# PROBLEM
Retype the lines below exactly, starting with the line that contains "coordinates (170, 38)." and ending with the line that contains "I want to click on author-name: Ciro, so", both included.
+++ EXERCISE INPUT +++
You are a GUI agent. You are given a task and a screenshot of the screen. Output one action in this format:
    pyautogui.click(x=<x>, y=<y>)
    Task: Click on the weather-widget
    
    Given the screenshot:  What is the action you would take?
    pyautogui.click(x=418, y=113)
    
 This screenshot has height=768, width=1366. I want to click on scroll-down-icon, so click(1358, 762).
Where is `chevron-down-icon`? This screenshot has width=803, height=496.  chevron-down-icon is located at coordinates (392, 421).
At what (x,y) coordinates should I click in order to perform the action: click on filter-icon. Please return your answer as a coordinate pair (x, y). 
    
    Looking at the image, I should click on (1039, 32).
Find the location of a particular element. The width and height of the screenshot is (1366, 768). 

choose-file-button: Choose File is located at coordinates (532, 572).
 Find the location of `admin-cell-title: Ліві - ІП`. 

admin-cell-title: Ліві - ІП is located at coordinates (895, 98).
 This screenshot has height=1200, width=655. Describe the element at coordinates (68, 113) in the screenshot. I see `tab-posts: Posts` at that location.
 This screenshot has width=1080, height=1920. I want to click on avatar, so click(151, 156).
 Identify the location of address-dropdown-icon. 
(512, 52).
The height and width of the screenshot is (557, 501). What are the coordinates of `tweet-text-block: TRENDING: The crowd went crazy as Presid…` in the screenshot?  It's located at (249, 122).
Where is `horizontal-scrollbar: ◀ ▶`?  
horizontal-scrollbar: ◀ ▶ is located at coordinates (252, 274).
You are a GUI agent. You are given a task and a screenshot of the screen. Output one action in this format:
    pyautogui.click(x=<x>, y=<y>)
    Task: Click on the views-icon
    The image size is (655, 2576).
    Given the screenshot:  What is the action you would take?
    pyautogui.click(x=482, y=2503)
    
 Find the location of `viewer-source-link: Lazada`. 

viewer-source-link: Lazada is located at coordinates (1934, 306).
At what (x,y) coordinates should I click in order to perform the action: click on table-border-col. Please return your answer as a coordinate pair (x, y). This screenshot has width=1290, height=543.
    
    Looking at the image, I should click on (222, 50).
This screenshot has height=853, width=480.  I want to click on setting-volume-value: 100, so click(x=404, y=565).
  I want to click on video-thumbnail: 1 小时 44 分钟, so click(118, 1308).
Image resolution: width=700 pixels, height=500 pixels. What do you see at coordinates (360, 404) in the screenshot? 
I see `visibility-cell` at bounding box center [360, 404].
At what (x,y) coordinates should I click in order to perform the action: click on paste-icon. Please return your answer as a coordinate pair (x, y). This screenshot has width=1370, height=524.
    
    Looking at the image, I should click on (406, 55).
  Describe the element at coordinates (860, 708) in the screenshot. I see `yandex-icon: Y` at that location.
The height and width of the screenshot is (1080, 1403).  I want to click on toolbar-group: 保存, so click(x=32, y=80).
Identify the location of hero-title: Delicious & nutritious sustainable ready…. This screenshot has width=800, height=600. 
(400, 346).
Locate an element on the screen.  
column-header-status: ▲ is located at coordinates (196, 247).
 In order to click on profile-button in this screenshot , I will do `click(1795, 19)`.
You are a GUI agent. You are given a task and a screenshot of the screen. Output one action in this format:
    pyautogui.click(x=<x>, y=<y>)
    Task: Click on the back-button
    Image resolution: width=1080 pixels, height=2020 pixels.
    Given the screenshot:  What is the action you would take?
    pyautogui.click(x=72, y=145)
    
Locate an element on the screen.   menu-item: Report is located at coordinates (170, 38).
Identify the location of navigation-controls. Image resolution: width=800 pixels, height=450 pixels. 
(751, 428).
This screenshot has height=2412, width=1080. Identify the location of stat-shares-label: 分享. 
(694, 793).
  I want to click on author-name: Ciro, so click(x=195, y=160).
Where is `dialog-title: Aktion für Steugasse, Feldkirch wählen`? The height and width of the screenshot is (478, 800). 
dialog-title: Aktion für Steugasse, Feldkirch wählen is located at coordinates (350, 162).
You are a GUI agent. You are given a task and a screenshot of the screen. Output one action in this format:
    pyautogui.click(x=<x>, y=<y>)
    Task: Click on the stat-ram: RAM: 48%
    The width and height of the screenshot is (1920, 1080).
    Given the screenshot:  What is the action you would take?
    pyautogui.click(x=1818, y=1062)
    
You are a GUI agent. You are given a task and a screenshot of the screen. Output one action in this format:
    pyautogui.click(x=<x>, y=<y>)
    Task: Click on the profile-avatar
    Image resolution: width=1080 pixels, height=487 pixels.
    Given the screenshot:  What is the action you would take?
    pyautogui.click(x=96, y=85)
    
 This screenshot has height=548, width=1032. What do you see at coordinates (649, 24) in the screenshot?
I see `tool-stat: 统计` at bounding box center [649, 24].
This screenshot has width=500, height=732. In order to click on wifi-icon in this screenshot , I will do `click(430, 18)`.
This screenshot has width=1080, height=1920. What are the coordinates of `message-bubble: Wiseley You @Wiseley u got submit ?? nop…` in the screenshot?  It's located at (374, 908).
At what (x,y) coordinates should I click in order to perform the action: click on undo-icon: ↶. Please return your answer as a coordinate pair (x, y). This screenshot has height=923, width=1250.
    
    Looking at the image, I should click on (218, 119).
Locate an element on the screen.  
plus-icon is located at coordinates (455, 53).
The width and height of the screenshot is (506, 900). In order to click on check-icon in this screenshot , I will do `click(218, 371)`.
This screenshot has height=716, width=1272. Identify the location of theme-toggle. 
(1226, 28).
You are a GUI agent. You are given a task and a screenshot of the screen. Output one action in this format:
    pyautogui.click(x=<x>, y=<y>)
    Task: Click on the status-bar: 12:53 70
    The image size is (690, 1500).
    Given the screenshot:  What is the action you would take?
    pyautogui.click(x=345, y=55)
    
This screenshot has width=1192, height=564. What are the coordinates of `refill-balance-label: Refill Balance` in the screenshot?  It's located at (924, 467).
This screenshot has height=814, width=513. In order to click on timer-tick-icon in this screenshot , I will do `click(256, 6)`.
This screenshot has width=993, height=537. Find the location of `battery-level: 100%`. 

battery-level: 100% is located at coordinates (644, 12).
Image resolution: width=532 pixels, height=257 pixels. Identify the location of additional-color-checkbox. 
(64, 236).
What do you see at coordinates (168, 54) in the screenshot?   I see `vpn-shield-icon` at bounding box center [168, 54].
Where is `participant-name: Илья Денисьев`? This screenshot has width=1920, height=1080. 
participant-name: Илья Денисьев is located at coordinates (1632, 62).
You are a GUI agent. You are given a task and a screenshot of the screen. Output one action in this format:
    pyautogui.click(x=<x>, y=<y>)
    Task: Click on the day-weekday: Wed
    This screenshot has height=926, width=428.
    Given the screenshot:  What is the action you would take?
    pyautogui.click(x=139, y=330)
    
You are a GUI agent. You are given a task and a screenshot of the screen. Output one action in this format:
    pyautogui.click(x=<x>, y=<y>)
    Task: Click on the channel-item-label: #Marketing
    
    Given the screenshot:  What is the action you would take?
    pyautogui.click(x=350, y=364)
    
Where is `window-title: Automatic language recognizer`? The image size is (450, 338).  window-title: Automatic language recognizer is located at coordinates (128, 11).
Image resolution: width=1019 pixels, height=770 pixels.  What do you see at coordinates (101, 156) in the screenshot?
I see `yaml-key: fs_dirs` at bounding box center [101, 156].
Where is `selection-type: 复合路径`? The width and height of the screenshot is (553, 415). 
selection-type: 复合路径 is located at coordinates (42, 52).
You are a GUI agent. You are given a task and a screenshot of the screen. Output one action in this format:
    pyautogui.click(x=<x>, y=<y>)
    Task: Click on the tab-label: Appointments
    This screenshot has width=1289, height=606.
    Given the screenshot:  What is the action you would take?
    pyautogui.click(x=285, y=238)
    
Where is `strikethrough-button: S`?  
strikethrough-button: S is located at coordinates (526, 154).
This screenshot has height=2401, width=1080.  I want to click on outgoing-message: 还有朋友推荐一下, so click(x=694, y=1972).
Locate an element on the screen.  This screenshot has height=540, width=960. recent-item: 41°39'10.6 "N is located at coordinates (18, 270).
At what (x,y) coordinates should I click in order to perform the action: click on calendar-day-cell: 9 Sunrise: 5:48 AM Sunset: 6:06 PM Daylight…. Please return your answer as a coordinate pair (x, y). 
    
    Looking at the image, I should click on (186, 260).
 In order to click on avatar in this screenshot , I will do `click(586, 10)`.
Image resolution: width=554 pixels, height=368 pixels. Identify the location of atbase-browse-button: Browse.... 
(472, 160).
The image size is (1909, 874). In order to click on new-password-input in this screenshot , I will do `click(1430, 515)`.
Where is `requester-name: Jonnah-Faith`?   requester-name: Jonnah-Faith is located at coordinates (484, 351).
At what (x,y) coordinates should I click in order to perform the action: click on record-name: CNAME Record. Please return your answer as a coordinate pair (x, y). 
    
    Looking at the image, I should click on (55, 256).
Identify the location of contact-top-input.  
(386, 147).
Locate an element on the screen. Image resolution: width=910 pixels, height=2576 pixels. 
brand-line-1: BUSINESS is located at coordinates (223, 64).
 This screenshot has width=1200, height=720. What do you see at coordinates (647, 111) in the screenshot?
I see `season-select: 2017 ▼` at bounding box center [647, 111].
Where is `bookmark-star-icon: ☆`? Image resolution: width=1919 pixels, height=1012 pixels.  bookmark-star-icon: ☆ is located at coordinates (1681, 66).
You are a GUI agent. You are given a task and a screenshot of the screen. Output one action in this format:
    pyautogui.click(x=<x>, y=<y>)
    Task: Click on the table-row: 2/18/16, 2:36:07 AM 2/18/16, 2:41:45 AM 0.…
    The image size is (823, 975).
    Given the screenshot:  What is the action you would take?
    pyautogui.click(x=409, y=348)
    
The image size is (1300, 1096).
+++
# RESPONSE BELOW
Locate an element on the screen.   menu-item: Report is located at coordinates (170, 38).
Identify the location of navigation-controls. Image resolution: width=800 pixels, height=450 pixels. 
(751, 428).
This screenshot has height=2412, width=1080. Identify the location of stat-shares-label: 分享. 
(694, 793).
  I want to click on author-name: Ciro, so click(x=195, y=160).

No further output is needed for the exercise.